## Document segment
────

Sat., Feb. 24 at 4 p.m.

The Shooting Star Theatre

(at the South Street Seaport between Front and South Streets)

40 Peck Slip (Third Floor)

(718-852-7773; www.shootingstartheatre.org)

While they may once have seemed musty and a bit passé, over the last few years metrical verse and formal poetic structures — poems written to a set rhythmic pattern and rhyme scheme — have been making a comeback in the poetry world. Formal poetry is appearing more regularly in established literary journals and journals completely devoted to it have been started. But these are no exercises in style or literary nostalgia. This is poetry with a distinctly contemporary sensibility — sometimes humorous, frequently ironic, and always aware of its place in the world.

Yet for all the increased interest and opportunity for publication, there haven’t been many places for metrical poets to read their work and bring their writing directly to an audience. This was the motivation for the creation of Modern Metrics, a monthly reading series that started its second season in January at the Shooting Star Theatre at the South Street Seaport and whose February reading takes place this weekend.

“We provide a rare live venue oriented toward metrical poetry,” wrote Quincy Lehr, one of Modern Metrics’ founders, via email from Dublin, where he currently teaches history at Trinity College. With another poet, R. Nemo Hill, Lehr started Modern Metrics in January 2006. “There was a void that we thought needed filling.” With the success of the readings, they became a small press as well, publishing five chapbooks of poetry in the last year.

────

## Exercise requirements
- A) In the poetry event listing, begin at the words "40 Peck Slip" and stop after "in the world.", swapping every "journals" for "magazines".
- B) Translate this sentence from the poetry event listing into Spanish: "But these are no exercises in style or literary nostalgia."

────

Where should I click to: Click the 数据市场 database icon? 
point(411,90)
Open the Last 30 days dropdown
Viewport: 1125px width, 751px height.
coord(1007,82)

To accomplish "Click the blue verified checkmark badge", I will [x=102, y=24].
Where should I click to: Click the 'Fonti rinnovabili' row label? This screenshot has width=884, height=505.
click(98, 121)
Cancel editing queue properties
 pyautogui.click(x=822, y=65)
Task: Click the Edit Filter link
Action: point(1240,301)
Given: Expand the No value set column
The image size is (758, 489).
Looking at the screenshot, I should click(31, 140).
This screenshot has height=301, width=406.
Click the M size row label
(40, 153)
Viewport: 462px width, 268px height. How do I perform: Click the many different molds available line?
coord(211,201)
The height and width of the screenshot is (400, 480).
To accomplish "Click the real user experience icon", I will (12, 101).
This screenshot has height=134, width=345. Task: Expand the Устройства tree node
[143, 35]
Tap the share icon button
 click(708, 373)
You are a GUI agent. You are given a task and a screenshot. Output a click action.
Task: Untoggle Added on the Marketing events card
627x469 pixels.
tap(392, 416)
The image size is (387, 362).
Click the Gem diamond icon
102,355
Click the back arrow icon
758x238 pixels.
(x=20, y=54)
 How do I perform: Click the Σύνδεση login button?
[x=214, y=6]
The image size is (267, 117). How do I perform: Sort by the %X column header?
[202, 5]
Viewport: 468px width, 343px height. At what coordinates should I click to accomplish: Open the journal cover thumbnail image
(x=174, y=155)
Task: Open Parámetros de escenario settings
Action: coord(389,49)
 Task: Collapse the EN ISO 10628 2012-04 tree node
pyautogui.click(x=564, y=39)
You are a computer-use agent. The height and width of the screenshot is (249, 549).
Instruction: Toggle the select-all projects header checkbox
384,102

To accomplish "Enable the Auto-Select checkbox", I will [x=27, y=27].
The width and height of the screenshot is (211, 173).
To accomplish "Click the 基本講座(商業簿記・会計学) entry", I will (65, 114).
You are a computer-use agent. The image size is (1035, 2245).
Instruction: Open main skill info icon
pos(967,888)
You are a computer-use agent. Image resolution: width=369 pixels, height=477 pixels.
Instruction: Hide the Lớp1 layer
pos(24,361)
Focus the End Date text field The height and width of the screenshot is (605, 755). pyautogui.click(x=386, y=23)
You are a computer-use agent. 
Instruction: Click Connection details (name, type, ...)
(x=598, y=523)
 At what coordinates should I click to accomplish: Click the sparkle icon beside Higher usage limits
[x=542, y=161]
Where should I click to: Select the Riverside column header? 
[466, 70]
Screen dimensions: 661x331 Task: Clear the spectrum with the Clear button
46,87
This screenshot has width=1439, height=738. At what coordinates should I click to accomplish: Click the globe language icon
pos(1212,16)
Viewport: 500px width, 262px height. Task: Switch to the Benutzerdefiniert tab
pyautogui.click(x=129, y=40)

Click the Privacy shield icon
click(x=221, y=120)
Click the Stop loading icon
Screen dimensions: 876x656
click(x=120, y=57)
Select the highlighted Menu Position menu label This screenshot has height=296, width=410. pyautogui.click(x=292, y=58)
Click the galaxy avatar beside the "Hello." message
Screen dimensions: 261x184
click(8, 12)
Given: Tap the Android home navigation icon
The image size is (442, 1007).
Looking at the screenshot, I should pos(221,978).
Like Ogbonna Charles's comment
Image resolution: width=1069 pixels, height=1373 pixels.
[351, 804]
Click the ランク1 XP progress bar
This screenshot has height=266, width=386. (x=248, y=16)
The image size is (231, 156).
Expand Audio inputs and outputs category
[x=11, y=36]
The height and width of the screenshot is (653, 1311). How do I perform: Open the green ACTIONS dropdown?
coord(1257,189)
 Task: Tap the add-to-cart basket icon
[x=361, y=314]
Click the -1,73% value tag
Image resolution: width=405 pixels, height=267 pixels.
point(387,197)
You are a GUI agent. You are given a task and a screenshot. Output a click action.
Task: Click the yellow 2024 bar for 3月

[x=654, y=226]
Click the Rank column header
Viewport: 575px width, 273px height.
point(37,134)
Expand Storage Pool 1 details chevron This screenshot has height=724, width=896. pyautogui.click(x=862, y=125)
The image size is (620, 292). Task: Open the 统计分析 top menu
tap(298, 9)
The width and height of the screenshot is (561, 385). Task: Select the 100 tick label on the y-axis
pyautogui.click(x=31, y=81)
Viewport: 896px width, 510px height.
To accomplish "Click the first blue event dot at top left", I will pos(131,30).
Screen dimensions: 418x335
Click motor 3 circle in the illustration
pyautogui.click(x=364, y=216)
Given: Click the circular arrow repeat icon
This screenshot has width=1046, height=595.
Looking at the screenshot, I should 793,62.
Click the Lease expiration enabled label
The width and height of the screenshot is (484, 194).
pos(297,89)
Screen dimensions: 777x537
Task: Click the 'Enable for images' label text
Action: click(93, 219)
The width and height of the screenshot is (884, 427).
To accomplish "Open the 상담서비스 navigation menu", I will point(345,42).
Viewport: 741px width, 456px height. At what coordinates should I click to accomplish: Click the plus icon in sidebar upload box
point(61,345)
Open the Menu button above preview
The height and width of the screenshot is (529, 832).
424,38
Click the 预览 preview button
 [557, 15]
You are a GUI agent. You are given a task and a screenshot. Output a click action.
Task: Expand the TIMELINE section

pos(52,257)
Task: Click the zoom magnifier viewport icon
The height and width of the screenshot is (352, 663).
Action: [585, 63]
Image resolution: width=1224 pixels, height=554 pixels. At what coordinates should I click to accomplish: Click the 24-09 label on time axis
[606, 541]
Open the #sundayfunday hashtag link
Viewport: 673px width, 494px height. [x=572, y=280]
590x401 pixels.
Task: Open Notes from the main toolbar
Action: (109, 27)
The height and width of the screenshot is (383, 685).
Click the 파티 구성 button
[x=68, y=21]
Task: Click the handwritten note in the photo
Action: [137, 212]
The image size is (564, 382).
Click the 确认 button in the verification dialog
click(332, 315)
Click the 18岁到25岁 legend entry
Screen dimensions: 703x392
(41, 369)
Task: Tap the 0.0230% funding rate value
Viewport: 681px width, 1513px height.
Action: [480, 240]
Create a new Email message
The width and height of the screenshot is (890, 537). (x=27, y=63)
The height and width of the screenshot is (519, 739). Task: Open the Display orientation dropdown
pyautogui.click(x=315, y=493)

────

## Answers in order
- A)
40 Peck Slip (Third Floor)

(718-852-7773; www.shootingstartheatre.org)

While they may once have seemed musty and a bit passé, over the last few years metrical verse and formal poetic structures — poems written to a set rhythmic pattern and rhyme scheme — have been making a comeback in the poetry world. Formal poetry is appearing more regularly in established literary magazines and magazines completely devoted to it have been started. But these are no exercises in style or literary nostalgia. This is poetry with a distinctly contemporary sensibility — sometimes humorous, frequently ironic, and always aware of its place in the world.

- B) Pero estos no son ejercicios de estilo ni de nostalgia literaria.